AIM OF THE EXERCISE | The result should be every line in the material below containing the string "color".
◇ ◇ ◇ ◇ ◇ ◇ ◇
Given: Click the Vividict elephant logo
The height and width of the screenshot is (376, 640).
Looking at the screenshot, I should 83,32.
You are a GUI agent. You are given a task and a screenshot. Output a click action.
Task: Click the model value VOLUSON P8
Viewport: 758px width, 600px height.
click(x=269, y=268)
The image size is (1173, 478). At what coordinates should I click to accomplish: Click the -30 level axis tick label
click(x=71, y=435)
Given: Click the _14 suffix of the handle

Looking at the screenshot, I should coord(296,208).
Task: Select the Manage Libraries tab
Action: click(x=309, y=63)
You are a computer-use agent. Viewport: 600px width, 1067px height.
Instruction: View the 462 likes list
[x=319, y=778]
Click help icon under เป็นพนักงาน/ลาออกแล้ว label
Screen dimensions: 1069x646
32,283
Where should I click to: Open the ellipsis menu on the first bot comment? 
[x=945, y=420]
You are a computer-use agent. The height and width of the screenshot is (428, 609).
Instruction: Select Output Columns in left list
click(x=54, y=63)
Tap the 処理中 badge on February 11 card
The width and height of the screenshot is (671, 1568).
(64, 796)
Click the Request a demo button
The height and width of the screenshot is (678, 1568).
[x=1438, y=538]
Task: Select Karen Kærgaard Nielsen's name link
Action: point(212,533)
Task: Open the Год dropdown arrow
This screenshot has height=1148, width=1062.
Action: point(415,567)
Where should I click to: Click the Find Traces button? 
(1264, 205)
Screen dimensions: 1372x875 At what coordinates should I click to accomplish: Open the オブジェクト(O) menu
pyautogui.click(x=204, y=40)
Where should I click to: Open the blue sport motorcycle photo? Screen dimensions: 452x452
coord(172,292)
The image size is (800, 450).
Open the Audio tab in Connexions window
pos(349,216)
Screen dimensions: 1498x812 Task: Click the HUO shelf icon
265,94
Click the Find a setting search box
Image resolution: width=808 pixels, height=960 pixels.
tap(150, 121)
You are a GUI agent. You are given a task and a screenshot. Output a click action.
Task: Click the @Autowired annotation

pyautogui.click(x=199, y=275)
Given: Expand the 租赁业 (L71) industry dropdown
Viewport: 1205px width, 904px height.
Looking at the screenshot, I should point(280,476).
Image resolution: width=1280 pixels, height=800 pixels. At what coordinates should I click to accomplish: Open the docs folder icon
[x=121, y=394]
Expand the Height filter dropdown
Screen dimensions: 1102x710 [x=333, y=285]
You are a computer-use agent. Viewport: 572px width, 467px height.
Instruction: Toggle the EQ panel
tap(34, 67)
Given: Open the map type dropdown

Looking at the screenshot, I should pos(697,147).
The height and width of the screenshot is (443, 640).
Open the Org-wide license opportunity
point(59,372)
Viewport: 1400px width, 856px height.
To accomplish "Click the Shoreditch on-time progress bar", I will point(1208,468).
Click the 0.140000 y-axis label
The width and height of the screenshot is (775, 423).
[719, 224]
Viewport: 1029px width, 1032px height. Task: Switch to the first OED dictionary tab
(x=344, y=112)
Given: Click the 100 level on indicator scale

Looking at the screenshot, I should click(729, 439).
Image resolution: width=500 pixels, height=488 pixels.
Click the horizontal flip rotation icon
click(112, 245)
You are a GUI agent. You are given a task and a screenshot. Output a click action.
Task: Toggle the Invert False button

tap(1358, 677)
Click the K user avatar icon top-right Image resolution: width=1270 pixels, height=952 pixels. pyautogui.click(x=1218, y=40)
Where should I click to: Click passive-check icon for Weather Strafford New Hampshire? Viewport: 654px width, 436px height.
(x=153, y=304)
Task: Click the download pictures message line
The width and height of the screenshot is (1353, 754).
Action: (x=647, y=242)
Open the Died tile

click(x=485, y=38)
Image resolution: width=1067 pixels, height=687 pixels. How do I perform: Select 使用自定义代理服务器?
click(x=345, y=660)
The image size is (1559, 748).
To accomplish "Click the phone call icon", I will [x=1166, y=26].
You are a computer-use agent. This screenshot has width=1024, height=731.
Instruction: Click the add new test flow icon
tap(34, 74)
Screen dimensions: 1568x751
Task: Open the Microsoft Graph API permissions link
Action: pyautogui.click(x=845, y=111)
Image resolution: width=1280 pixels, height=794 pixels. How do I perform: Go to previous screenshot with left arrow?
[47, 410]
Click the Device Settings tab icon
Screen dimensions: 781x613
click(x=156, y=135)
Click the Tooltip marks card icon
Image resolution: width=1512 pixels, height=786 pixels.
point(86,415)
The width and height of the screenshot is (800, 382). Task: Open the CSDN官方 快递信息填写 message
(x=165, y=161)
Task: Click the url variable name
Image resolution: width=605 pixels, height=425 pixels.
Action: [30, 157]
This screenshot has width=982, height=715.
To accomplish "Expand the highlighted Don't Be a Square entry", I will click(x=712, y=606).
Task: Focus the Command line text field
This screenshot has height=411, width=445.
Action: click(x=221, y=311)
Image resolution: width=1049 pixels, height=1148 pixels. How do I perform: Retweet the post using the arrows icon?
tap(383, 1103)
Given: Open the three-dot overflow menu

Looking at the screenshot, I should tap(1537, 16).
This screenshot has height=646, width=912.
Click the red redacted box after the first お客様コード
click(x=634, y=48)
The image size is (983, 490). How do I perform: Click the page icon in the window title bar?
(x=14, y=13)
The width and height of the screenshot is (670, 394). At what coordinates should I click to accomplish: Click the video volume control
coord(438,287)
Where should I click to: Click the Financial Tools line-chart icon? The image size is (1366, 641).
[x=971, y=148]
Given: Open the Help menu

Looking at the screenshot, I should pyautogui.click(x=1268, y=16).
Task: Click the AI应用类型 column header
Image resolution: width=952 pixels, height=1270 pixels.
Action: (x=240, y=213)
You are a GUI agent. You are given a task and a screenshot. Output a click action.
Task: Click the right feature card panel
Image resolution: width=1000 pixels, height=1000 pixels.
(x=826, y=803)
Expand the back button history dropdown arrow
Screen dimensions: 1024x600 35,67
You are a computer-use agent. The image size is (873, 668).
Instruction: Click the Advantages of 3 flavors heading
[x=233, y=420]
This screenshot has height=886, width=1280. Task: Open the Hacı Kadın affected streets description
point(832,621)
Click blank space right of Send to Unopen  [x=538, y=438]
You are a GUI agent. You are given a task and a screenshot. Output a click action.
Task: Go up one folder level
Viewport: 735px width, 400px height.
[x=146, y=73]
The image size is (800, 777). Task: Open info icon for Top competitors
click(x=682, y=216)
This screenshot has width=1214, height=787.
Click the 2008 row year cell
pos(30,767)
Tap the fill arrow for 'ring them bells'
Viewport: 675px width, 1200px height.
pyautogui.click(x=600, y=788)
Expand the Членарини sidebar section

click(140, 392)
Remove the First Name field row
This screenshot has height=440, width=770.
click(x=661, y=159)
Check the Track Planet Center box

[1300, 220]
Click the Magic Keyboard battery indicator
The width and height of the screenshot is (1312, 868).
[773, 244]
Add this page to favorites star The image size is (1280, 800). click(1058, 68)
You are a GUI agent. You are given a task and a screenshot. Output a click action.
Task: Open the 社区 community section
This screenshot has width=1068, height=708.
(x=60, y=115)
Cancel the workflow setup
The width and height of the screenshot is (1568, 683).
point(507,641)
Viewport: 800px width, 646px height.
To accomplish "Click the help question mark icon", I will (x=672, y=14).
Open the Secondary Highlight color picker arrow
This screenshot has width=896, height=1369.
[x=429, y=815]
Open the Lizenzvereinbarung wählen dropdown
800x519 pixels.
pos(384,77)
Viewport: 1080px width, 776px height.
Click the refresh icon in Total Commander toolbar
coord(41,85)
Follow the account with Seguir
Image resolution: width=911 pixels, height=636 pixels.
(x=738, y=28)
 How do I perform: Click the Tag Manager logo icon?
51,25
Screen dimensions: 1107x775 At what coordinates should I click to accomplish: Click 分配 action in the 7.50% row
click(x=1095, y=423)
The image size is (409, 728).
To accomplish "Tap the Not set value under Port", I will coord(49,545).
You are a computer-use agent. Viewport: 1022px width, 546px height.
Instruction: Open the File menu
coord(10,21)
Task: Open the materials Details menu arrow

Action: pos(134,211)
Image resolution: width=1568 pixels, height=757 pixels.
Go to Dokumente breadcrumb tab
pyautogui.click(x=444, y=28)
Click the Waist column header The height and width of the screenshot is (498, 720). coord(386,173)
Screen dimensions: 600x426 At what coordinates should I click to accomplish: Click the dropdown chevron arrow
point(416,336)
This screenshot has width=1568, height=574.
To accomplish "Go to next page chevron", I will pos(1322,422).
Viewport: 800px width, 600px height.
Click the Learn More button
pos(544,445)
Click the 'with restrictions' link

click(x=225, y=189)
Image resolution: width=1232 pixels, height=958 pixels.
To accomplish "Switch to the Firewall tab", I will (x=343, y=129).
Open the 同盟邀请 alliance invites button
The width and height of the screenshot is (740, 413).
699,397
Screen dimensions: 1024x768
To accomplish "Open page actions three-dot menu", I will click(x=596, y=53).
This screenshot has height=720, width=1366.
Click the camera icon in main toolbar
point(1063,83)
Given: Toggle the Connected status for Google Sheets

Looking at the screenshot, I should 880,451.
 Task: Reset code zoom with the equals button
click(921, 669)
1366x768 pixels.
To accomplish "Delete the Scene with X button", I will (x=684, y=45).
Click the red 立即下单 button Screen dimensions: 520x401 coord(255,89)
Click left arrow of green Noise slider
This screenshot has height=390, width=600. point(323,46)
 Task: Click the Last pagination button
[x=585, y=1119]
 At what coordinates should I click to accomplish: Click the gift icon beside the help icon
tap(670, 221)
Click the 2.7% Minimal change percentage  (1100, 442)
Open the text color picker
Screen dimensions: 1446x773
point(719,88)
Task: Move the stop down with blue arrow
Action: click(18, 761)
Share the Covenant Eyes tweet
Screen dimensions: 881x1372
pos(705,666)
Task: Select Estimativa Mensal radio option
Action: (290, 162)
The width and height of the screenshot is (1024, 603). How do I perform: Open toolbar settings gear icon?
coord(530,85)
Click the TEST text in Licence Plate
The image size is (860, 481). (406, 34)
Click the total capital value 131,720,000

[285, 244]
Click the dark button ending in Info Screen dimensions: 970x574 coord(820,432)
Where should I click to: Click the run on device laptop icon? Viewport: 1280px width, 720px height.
◇ ◇ ◇ ◇ ◇ ◇ ◇
RESULT OF THIS EXERCISE |
Open the Secondary Highlight color picker arrow
Open the text color picker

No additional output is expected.